Auditor General Nancy Gathungu, in the special audit report on the debt servicing of external loans in Kenya, for the past three financial years, raised pertinent questions, on expenditure amounting to Ksh.161 billion in unclear debt repayment.
Gathungu disclosed to the National Assembly’s Public Debt and Privatization Committee of the National Treasury’s variance in budgeted, approved and actual debt services for the financial years 2020-2021, 2021-2022 and 2022-2023, saying the variances went above the 5% allowed by the law hitting 10% of the amounts approved.
In the financial year 2020-2021 and 2021-2022, the repayments were less than the Controller of Budget approved amounts by Ksh.1.4 billion and a staggering Ksh.83.3 billion respectively, as the Treasury underpaid on the amount allocated by the Controller of Budget.
However, in the preceding financial year, the National Treasury went over and beyond the approved amount by a whooping Ksh.77 billion.
Baringo North MP Joseph Makilap said: “This could be an issue for corruption…PFM Act says you don’t procure services and goods beyond your budget. If you do it, it is an offense.”
Gideon Mokaya, Director of Public Audit at the Office of the Auditor General, noted: “Our position is that these variances are high, and if they are doing the budgeting process, they are captured accurately so that the variances are not as big as we see here.”
Treasury said the fluctuations were caused by the exchange rates of the Kenyan shilling against other currencies.

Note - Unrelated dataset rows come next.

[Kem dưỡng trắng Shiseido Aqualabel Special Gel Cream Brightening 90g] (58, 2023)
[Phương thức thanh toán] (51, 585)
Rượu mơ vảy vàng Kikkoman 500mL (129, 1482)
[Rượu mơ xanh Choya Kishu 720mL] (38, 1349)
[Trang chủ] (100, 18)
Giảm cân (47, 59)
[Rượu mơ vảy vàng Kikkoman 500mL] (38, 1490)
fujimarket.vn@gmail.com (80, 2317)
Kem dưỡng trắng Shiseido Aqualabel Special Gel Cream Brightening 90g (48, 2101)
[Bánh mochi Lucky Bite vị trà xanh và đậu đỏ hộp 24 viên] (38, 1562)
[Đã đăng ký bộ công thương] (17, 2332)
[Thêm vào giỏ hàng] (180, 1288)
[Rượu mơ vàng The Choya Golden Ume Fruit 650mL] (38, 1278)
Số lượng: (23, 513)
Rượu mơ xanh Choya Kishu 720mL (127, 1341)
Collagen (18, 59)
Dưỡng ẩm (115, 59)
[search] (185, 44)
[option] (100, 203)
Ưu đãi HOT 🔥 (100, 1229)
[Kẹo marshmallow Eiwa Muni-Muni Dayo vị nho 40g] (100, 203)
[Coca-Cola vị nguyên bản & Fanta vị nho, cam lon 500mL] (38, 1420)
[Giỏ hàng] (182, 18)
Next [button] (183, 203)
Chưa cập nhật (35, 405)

Even so, the Auditor General said she could not get all the required documents to point the borrowed monies to specific projects.
The audit revealed that out of the 32 sampled project loans, only 18 projects had undergone feasibility studies to ascertain need.

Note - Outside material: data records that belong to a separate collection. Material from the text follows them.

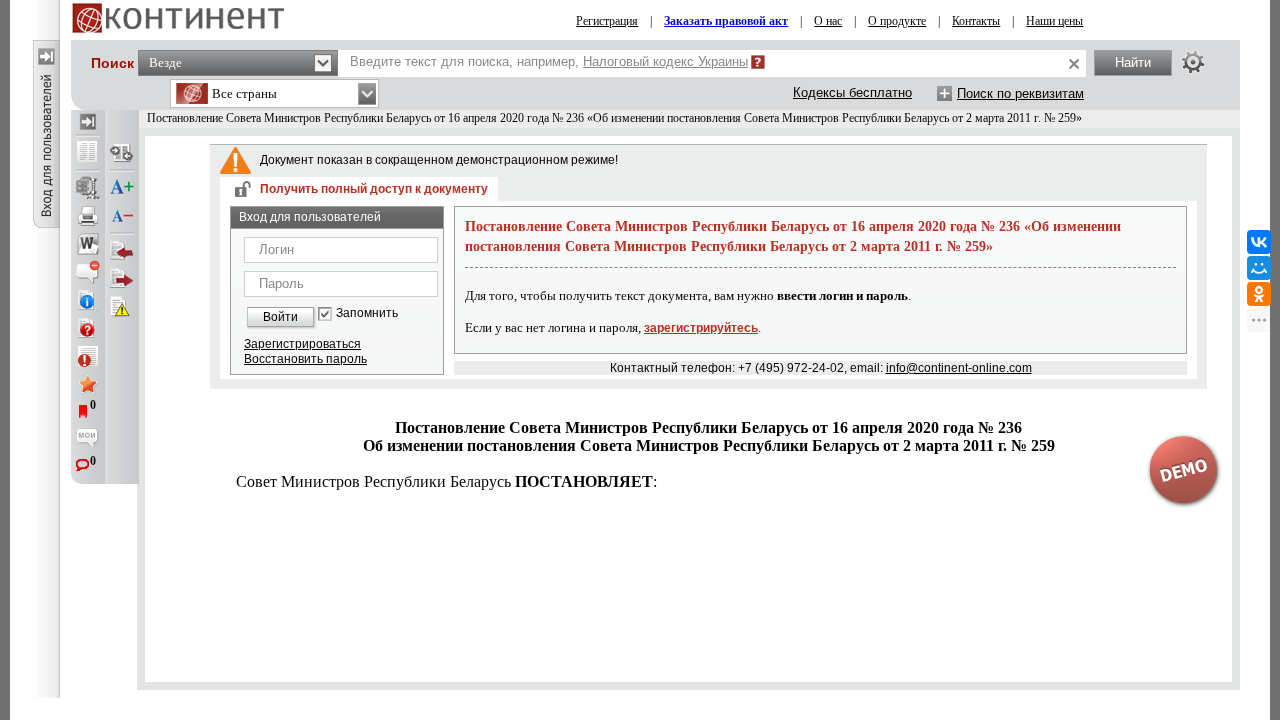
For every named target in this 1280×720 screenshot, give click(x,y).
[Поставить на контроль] (88, 356)
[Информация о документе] (88, 300)
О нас (828, 21)
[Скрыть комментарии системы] (88, 272)
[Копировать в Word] (88, 244)
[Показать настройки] (1193, 62)
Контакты (976, 21)
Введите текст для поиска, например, (549, 61)
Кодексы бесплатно (852, 92)
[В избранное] (88, 384)
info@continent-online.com (959, 368)
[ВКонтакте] (1259, 242)
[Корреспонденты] (122, 251)
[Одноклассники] (1259, 294)
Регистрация (607, 21)
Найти (1133, 62)
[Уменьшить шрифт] (122, 216)
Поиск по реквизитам (1020, 93)
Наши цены (1054, 21)
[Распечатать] (88, 216)
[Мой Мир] (1259, 268)
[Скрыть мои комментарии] (88, 440)
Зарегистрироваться (302, 344)
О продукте (897, 21)
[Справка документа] (88, 328)
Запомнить (367, 313)
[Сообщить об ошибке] (122, 307)
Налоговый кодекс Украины (665, 61)
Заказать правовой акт (726, 21)
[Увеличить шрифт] (122, 188)
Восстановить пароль (305, 359)
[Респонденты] (122, 279)
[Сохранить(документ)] (88, 188)
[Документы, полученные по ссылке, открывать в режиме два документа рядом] (88, 153)
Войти (280, 317)
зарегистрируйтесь (701, 328)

At the same time, the audit established that 22 out of the 32 sampled project loans did not have documentation or evidence to support public participation, leading to projects which did not have the public's input.
A majority of the project loans also did not have approvals exposing the projects to the risk of double-financing and incurrence of costs outside the budget.
The audit also revealed that only 5 out of the 32 project loans had legal opinions from the Attorney General.